• TASK DETAILS:
Would you retype, word for word, only the lines from the one holding "Given: Open Task View from the taskbar" through the final line of the entries below, without the pictures?
────────────────
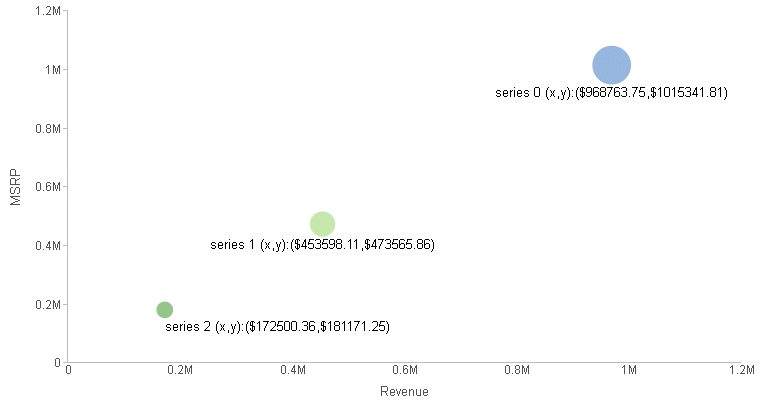763x403 pixels.
Task: Click the 1.2M label on MSRP axis
Action: click(x=48, y=11)
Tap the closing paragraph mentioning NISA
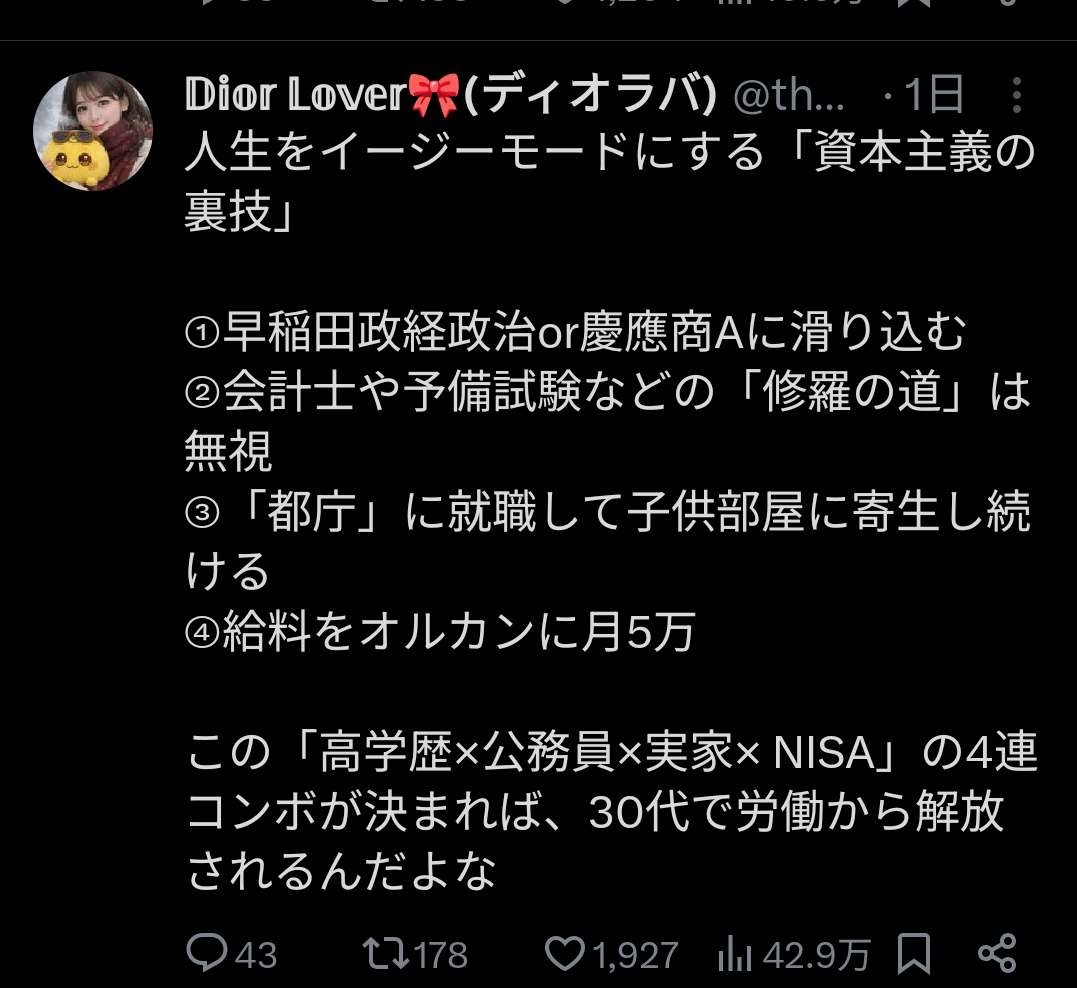The width and height of the screenshot is (1077, 988). point(612,812)
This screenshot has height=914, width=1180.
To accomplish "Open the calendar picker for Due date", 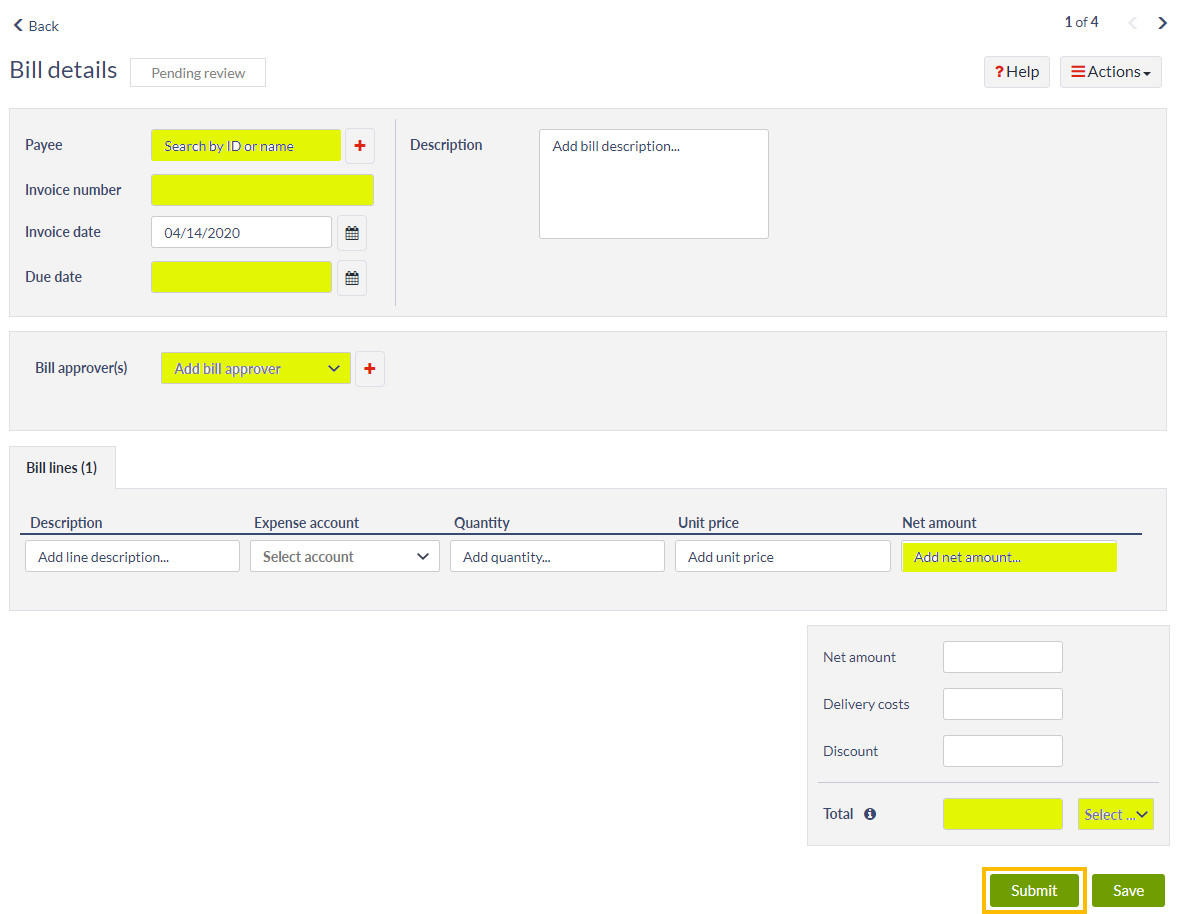I will click(352, 278).
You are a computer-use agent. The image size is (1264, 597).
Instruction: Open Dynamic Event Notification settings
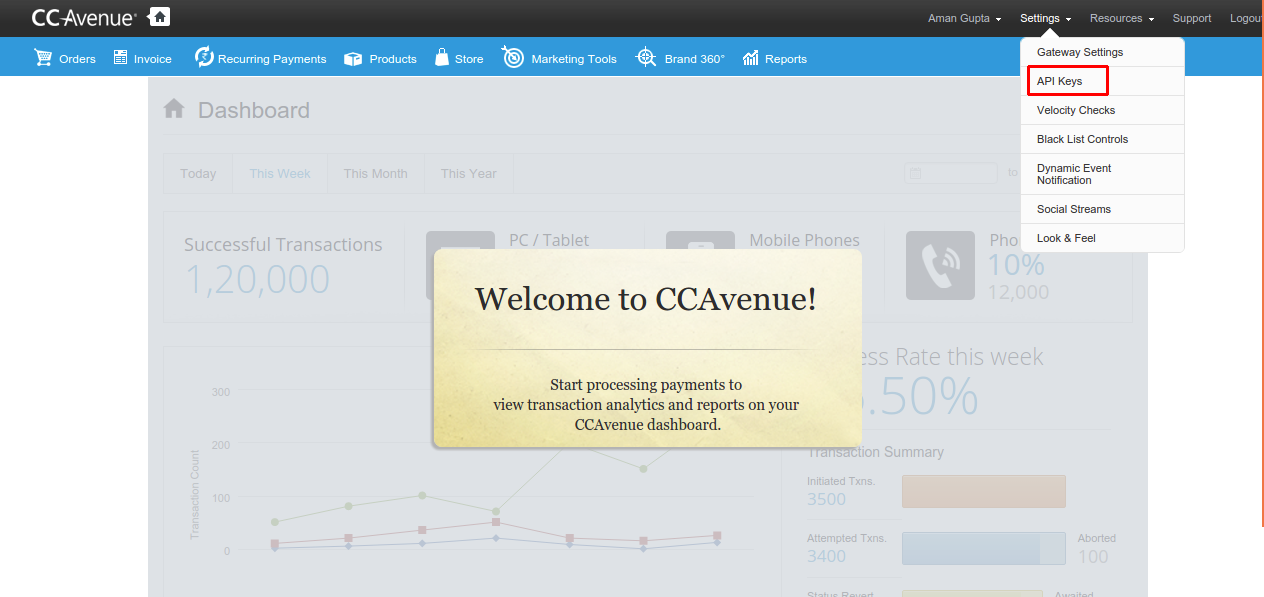(x=1074, y=174)
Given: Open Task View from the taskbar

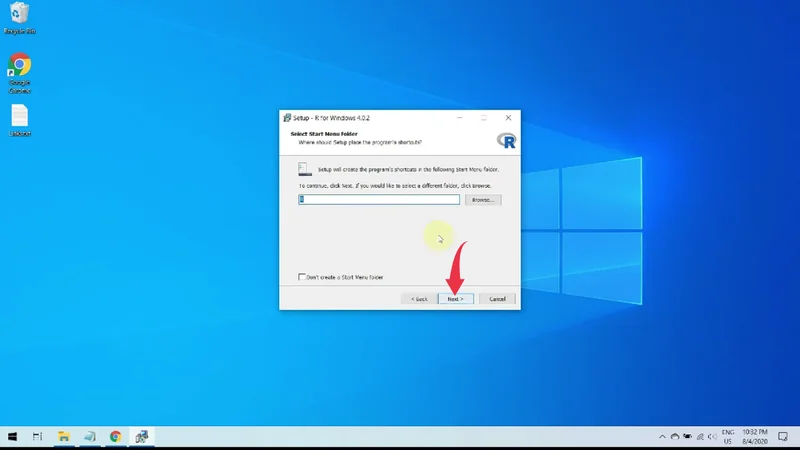Looking at the screenshot, I should pos(38,437).
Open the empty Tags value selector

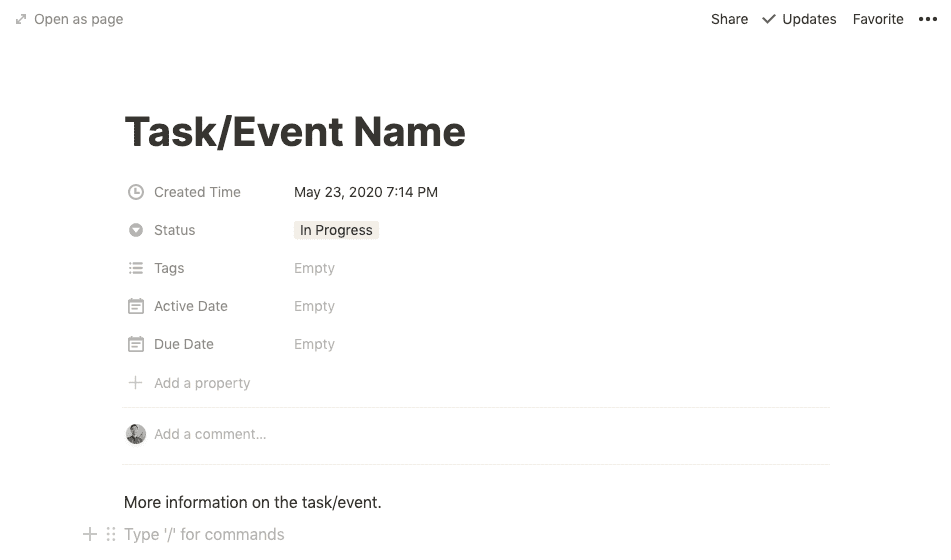(x=314, y=268)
────────────────
• RESULT:
Given: Open Task View from the taskbar

Looking at the screenshot, I should pos(38,437).
Open the empty Tags value selector

(x=314, y=268)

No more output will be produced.